* WHAT YOU NEED TO DO
[A] Please answer these questions from the atrial fibrillation text:
(i) How many episodes of atrial fibrillation must a person have had to count as having recurrent atrial fibrillation?
(ii) Mutations of which gene have been linked to atrial fibrosis?
(iii) How large a drop in cardiac output can atrial fibrillation cause?
[B] Rewrite the part of the atrial fibrillation text starting at "Any individual can" and ending at "(Lévy, 1998, 2000).", replacing "paroxysmal" with "intermittent".

Any individual can experience first detected atrial fibrillation when the onset of atrial fibrillation is newly diagnosed. Such individuals will have an uncertain mechanism of cause that will need to be identified.
Individuals with recurrent atrial fibrillation have experienced two or more episodes of atrial fibrillation in their lifetimes. This category is further divided into paroxysmal (ending within 7 days) and chronic (lasting more than 7 days). The individual’s history is important in determining whether the diagnosis is paroxysmal or chronic (Lévy, 1998, 2000).
The classification of lone atrial fibrillation is used when there are no clinical findings of cardiopulmonary disease or echocardiographic reasons for the onset. Treatment is dependent on the classification and whether conversion can occur with medications or cardioversion. Regardless of initial treatment, any patient who remains in atrial fibrillation will be classified as chronic and will require lifelong anticoagulation therapy and management by a health care provider. The individual example presented in the Sidebar on page 28, which describes chronic atrial fibrillation in an elderly man, is a scenario that nurses working with older adults could likely experience.
Atrial fibrillation is thought to be associated with atrial fibrosis and loss of atrial muscle mass. Atrial fibrosis has been linked to a genetic defect—mutations of the lamin AC gene (van Berlo et al., 2005). Fibrosis can develop as a result of atrial dilation, which is commonly found in heart diseases such as valvular disease, hypertension, heart failure, and coronary atherosclerosis. In patients with heart disease, atrial fibrillation causes cardiac output to fall because of a rapid rate that allows less time for the ventricles to fill and loss of effective atrial contractions. As much as a 20% to 30% drop in cardiac output can be experienced with atrial fibrillation (Stewart, 2002).

(Stored data)
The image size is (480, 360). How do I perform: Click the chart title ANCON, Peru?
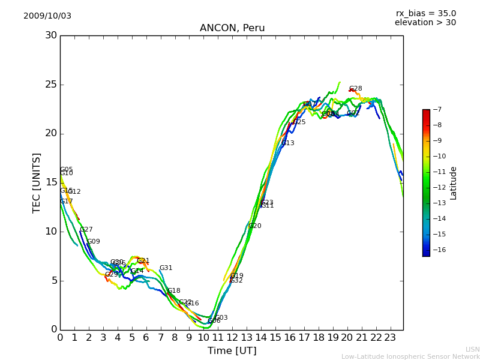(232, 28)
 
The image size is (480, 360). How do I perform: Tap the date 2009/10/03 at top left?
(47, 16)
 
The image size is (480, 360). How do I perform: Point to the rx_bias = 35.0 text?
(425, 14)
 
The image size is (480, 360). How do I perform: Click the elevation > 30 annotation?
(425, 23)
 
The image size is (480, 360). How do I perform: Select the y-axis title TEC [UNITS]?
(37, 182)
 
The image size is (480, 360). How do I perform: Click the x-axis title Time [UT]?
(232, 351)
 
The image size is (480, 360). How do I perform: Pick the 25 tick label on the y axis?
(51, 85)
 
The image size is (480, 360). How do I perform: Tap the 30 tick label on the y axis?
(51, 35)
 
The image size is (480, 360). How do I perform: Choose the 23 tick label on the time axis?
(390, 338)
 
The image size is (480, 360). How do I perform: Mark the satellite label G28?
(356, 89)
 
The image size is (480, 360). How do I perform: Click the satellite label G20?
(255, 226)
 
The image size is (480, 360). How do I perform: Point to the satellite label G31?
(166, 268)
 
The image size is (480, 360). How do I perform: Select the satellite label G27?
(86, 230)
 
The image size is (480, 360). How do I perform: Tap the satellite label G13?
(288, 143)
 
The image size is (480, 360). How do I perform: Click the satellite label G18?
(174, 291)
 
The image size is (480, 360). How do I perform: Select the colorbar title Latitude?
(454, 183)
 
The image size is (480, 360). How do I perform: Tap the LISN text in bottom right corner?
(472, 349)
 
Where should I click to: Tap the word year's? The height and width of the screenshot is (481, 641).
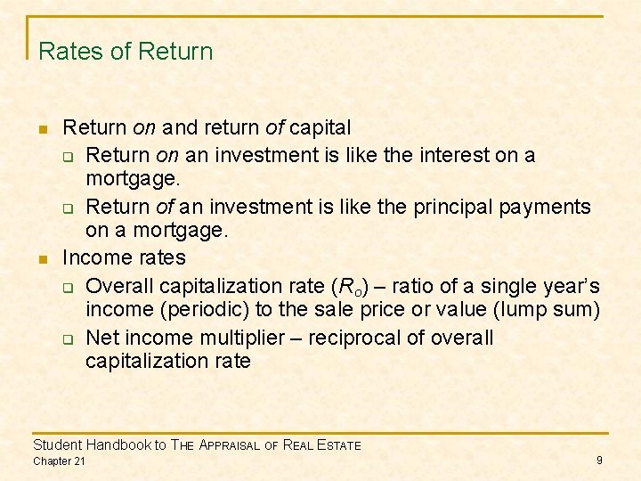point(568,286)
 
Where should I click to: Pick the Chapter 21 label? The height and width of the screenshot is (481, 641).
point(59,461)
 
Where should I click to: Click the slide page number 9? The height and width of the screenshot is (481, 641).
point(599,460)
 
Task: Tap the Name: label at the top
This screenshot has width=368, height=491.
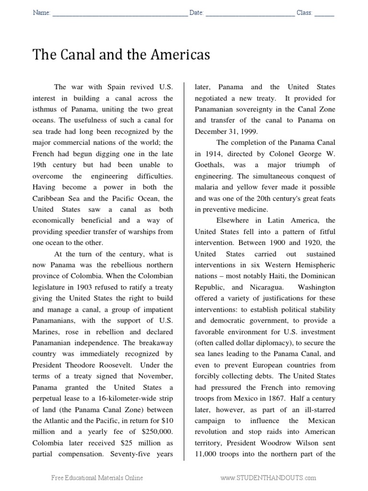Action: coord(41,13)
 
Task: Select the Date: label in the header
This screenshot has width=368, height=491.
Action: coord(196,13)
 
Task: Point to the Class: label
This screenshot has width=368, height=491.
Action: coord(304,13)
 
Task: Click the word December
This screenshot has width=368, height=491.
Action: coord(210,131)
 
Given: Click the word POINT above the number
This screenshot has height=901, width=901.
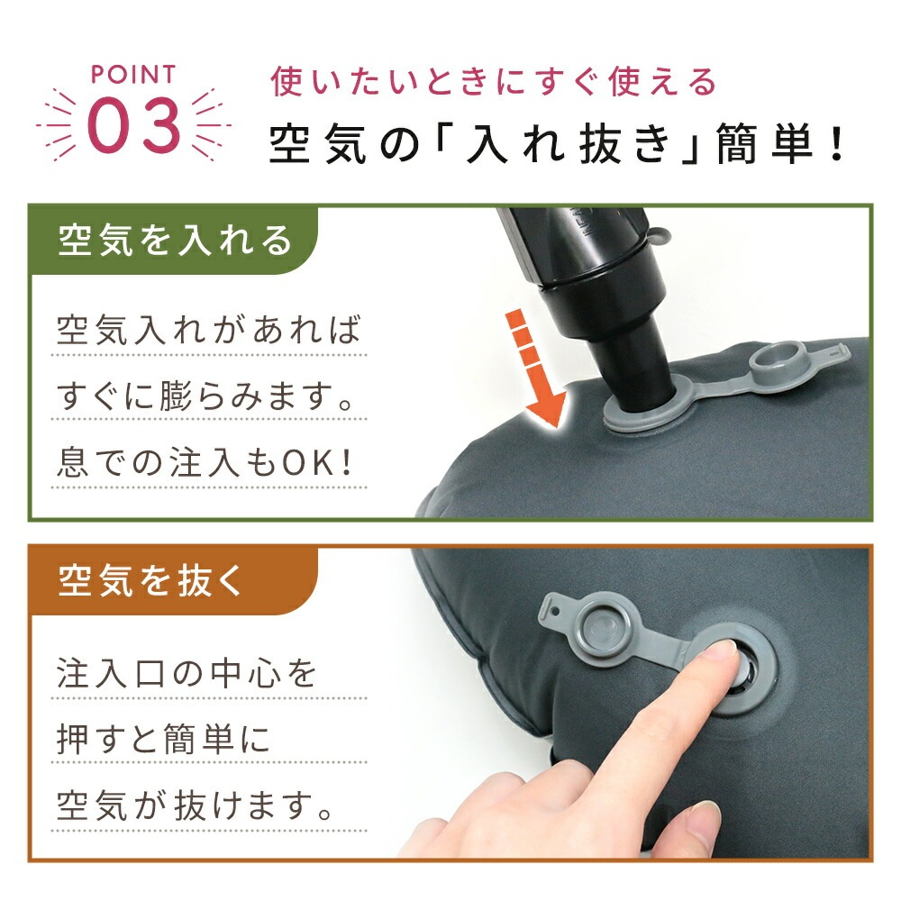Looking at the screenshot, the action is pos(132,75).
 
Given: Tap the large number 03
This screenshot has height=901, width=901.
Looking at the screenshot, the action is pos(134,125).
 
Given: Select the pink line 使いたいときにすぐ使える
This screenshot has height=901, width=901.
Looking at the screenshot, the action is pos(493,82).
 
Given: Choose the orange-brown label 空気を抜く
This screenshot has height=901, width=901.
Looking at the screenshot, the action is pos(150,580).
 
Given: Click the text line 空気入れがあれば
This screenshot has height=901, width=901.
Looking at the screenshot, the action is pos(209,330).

* RESPONSES TO THE TASKS
[A]
(i) Two or more.
(ii) The lamin AC gene.
(iii) As much as 20% to 30%.

[B]
Any individual can experience first detected atrial fibrillation when the onset of atrial fibrillation is newly diagnosed. Such individuals will have an uncertain mechanism of cause that will need to be identified.
Individuals with recurrent atrial fibrillation have experienced two or more episodes of atrial fibrillation in their lifetimes. This category is further divided into intermittent (ending within 7 days) and chronic (lasting more than 7 days). The individual’s history is important in determining whether the diagnosis is intermittent or chronic (Lévy, 1998, 2000).